Procuro a viagem sempre futura
de um tempo que me respira
e sou o que estou e o que vou
num existir a quatro mãos
que se procuram   procuram   procuram
mesmo quando me encosto a um muro
mesmo quando me leva uma folha de outono
Por bagagem apenas transporto aquilo que sei
sei que estou aqui e no horizonte
sei que sou um rio a quatro mãos




Soares Teixeira – 21-11-2013
(© todos os direitos reservados)

quinta-feira, 14 de novembro de 2013

"SAIBAM HIENAS" - Soares Teixeira







Saibam hienas que não me importo de viver na selva. Se é isso que querem, muito bem. Mas devo-vos avisar que não sou dócil.

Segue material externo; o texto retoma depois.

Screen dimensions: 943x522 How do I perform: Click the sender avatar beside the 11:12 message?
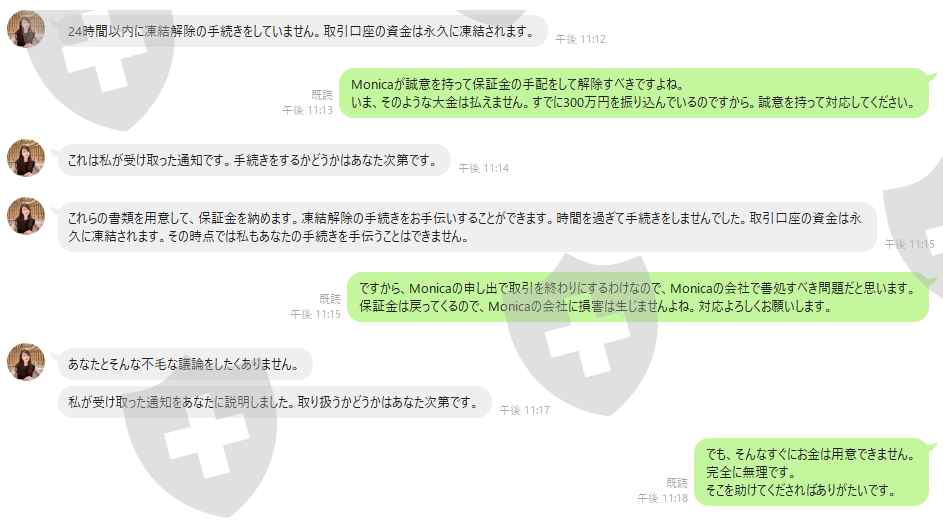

Se a minha sombra vos parecer um vago rosto de silêncio saibam que a sua cabeça em chamas se ergue sobre os martelos que a rodeiam. Meter as mãos nas algibeiras da palavra e gastar-me dentro dos meus segredos, como aquário a flutuar no vento? isso não é pão que me alimente. Saibam hienas que não sou mais um dos vossos dias, o que sou é mais uma curva do meu rio. Arco quebrado a respirar folhas mortas? As vossas mentiras não destroem a minha arquitetura; há catedrais no meu pescoço, pontes onde o meu gesto principia, estádios onde o meu sangue galopa. Existam nos olhos dos répteis que vos seguem como esquinas de trapos, existam no rastejar dos insetos que vivem para vos sorrir cegamente – em mim são crânios a rolar no deserto; é assim que vos vejo. Desculpem se tropeço na minha lucidez e caio para o lado oposto das vossas patas, é intencional, gosto de cair nas madrugadas e nas gotas de orvalho. É verdade que às vezes sou amável perante as facas que tentam disfarçar. Que hei-de fazer? É esta a minha forma de vos dar coices. Aos unicórnios exige-se uma certa elegância.